The Exquisite Corpse was one the favourite games of the surrealist artists. It involves a number of participants successively adding to an initial collage or drawing without being able to see the previous contribution(s). Often this involved folding a paper to hide what was already there. 

As such it is a supremely democratic art form; an example of the notion that the artists are the people and that the expression of their subconscious through automaticity is further enhanced when the manifestations of those expressions are combined in themselves in a chaotic manner. Although doubtless the surrealists would consider that to be objective chance.

That term 'manifestation' (or manif in the book) is critical for the purposes of this profoundly disturbing and very timely book by China Mieville which considers a version of the 1940s in which surrealist artworks are coming to life following the 'S-Blast" (classically this explosion occurs in Les Deux Magots) in occupied Paris and the Nazis are desperately trying to raise demons from hell (or at least from some of their revolting national socialist art works of the 1930s). 

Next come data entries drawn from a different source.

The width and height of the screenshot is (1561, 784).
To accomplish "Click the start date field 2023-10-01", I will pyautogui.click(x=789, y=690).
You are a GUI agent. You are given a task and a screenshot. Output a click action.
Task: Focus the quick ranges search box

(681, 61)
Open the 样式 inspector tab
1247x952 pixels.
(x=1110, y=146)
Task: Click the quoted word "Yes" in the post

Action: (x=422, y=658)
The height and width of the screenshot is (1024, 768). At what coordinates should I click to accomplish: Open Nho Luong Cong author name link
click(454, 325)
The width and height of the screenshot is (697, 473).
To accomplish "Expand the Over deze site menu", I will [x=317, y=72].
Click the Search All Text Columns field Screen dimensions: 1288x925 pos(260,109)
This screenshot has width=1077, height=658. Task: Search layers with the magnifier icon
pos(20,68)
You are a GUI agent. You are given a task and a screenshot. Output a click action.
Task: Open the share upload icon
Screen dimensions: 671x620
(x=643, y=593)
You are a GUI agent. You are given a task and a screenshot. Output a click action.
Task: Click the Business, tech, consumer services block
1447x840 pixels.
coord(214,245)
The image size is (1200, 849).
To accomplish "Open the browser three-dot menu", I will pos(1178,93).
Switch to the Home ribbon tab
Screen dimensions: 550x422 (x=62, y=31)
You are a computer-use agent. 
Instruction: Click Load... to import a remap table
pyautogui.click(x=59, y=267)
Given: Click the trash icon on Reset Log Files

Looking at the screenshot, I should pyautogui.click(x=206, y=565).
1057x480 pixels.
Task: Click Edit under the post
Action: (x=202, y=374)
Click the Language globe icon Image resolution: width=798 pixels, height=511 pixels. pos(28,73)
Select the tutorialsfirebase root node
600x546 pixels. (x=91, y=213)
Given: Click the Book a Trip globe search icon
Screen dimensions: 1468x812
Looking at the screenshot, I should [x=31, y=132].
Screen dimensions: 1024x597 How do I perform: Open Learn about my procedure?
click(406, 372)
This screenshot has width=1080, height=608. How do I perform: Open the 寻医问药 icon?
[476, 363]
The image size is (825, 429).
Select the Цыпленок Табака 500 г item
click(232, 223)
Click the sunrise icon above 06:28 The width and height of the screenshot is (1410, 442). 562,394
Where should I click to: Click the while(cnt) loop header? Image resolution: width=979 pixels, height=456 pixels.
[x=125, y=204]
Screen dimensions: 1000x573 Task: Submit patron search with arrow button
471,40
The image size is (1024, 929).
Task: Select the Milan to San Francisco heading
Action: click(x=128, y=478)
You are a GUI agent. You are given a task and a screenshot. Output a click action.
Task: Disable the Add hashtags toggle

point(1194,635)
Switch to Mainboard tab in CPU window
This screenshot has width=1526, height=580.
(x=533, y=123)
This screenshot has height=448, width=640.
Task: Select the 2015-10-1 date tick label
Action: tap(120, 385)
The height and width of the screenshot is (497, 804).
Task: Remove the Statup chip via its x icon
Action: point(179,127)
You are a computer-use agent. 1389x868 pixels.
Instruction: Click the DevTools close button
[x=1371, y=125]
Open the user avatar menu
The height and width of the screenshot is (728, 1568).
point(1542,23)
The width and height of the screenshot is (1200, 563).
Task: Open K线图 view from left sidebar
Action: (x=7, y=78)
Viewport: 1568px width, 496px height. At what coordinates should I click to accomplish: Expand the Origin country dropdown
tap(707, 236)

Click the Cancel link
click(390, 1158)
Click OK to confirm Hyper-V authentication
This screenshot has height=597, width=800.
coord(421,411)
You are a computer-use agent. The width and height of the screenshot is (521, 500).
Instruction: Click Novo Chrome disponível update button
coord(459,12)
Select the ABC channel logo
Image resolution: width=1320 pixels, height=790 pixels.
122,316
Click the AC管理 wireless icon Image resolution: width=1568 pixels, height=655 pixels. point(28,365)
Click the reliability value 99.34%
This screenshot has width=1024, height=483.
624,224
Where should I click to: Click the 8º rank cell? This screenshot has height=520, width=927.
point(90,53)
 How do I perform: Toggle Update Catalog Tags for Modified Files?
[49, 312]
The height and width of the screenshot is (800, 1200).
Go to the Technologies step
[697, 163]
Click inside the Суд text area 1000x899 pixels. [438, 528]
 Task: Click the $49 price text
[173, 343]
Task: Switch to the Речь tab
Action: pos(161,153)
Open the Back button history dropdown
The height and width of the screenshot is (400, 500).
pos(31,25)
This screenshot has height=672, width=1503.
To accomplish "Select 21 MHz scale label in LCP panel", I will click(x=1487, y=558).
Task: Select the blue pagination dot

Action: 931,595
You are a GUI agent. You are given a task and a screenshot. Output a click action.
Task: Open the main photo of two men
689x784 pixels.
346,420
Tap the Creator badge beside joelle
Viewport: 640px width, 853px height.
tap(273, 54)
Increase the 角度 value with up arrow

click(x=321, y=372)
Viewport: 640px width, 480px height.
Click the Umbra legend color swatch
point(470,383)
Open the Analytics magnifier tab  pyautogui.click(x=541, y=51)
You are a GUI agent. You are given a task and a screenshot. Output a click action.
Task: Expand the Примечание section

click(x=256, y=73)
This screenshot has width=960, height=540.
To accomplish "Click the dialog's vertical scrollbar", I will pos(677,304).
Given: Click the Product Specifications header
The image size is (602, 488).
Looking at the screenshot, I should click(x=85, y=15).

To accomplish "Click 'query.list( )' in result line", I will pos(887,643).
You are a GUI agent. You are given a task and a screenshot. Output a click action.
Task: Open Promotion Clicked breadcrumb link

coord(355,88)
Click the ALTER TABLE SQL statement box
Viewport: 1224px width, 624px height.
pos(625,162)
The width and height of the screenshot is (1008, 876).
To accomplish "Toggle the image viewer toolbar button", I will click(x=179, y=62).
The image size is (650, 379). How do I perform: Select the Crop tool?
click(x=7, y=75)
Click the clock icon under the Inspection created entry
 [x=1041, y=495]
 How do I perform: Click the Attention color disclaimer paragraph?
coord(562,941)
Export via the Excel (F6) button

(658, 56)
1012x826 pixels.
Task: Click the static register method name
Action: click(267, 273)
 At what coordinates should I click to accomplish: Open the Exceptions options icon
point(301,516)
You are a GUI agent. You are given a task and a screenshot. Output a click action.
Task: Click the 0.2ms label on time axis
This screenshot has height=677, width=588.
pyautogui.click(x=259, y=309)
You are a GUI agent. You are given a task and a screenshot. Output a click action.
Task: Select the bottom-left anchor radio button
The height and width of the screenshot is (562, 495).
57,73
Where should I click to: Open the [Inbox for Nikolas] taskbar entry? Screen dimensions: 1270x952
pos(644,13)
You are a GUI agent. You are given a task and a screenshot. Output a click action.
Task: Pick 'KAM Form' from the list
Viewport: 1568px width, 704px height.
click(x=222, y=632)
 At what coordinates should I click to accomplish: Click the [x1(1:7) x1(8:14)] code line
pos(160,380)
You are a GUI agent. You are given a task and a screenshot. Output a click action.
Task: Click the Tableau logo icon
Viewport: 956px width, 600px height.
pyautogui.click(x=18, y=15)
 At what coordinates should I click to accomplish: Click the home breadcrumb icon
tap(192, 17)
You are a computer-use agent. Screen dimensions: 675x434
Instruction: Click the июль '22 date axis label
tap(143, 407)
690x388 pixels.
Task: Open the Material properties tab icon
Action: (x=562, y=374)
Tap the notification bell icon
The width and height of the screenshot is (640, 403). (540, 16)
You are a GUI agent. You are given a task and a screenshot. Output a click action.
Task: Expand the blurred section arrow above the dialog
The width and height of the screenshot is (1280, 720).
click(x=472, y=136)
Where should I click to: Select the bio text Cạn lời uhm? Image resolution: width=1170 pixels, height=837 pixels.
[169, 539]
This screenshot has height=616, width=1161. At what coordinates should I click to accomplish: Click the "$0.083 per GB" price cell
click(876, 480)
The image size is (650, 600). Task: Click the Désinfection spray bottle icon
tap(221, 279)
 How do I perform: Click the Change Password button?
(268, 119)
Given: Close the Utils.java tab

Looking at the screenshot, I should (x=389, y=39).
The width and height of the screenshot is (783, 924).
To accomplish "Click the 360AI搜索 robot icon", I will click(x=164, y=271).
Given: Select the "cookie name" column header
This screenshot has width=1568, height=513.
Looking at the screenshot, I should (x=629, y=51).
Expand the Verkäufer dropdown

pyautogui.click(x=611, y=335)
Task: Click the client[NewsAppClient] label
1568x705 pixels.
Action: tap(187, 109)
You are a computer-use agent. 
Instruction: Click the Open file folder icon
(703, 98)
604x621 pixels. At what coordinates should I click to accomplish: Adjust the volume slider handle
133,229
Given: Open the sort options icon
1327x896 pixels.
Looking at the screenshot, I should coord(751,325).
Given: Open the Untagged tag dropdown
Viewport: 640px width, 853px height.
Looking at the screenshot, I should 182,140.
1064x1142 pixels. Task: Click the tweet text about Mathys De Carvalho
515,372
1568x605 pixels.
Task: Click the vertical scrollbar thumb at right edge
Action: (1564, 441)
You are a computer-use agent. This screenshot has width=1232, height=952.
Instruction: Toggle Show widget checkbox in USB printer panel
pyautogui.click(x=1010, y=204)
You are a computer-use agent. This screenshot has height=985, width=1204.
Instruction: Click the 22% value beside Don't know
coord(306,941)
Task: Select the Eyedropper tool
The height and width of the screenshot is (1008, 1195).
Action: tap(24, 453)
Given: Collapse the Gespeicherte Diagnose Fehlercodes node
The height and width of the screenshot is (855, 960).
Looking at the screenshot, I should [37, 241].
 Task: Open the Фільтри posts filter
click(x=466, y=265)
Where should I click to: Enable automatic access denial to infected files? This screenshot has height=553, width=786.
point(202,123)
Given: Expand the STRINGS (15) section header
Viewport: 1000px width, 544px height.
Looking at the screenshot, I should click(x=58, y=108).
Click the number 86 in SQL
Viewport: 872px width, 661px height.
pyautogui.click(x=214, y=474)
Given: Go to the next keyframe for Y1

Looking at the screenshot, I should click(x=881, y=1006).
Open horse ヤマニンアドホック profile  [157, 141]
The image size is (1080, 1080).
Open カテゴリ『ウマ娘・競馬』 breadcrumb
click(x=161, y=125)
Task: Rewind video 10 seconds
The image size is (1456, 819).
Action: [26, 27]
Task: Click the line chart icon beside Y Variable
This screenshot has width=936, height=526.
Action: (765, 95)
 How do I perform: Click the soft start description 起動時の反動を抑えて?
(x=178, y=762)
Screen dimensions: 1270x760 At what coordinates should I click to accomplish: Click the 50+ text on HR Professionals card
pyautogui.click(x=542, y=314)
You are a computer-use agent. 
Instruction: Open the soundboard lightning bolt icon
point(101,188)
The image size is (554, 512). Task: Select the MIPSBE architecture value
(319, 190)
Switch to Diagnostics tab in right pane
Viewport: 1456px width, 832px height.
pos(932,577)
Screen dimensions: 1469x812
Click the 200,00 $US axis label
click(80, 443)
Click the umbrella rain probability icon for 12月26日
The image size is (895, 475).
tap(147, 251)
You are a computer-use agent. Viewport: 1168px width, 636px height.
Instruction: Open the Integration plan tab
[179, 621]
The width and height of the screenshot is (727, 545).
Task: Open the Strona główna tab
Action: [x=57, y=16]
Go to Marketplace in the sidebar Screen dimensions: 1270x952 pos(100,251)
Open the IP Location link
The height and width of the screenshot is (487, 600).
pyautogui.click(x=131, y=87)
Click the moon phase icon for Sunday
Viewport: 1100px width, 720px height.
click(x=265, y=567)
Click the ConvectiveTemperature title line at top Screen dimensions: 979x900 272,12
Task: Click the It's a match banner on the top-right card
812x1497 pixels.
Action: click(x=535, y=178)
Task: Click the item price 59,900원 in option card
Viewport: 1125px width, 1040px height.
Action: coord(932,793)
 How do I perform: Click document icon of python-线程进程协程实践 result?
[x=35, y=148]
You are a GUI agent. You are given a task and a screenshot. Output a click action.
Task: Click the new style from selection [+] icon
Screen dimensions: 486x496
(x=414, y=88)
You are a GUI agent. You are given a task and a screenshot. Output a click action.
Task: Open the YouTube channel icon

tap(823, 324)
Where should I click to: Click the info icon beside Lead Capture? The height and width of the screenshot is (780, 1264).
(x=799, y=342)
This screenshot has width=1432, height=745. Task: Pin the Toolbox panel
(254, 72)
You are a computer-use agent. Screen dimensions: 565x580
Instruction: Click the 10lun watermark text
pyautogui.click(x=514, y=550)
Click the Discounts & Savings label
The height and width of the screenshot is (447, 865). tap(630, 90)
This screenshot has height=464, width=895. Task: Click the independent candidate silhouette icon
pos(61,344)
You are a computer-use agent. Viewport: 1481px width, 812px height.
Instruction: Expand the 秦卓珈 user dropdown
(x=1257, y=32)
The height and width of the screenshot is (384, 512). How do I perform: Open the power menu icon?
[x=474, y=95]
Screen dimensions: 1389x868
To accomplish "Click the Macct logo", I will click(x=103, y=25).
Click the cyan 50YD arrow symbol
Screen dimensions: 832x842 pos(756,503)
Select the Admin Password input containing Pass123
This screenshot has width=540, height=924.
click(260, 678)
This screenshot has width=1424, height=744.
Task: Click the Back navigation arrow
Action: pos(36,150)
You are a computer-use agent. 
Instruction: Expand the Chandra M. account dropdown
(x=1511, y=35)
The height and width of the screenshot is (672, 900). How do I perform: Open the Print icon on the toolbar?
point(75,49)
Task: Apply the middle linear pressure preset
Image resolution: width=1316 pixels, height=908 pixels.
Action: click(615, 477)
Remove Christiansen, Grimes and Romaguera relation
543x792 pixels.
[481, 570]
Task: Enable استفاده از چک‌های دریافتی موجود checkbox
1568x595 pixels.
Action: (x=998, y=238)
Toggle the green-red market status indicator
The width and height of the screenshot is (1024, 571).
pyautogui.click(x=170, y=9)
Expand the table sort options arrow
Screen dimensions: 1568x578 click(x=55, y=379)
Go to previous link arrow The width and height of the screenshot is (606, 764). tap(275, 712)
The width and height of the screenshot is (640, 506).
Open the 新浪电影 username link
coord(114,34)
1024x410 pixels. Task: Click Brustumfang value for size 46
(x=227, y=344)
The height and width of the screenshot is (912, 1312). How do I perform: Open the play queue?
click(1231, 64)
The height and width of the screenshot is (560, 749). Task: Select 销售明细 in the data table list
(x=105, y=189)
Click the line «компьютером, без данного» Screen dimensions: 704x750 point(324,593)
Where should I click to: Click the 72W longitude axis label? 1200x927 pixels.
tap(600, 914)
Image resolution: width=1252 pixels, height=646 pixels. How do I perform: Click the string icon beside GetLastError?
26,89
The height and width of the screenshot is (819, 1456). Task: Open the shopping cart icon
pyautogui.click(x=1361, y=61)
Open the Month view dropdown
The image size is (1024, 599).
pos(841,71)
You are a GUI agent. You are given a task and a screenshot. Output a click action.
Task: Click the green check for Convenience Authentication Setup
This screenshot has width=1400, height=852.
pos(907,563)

As is remarked in the book, we land heavily on the 'surrealist side of the street' where the manifs are living art - the expression of the people's subconscious and the free association of their ideas. They may be strange (because we are strange) but they are peculiarly devoted to defending the interests of the city.

In contrast their enemies rely on the 'made demon' - the crafted, tooled and smooth representation of hell which will, given the chance, eat the manifs as they literally and metaphorically devour all other flowerings of art.

There are many spectacular passages: "In the post blast miasma, all Parisians grew invisible organs that flex in the presence of the marvellous."



A bastardised version of Leonora Carrington's 'Amateur of Velocipedes' appears riding through the city "tires singing, the cycle-presence wove between the shattered buildings of the Cite de Trevise, into ruins and shadows and out of sight". 

The finale of the book is one in which neither the manifs nor the demons hold sway. It is far more troubling than that in its Augustan calm. 

As an allegory of contemporary times and a tour de force in its own right this takes some beating. Surreal art feels increasingly important as the darkness seems to be closing in all around and the intemperate beat of demands for backward looking conformity in all senses becomes ever louder. The beauty of the surreal is that it is genuinely of 'us'; a direct reflection of our very human hopes and fears, dreams and nightmares. It is a 'realer' version of reality than the smooth representation of normality in which the unhelpfully fecund nature of humans can be controlled and tamped down.

Sadly, those who are not on the surrealist side of the street probably neither want nor care to read it. They're too busy raising demons.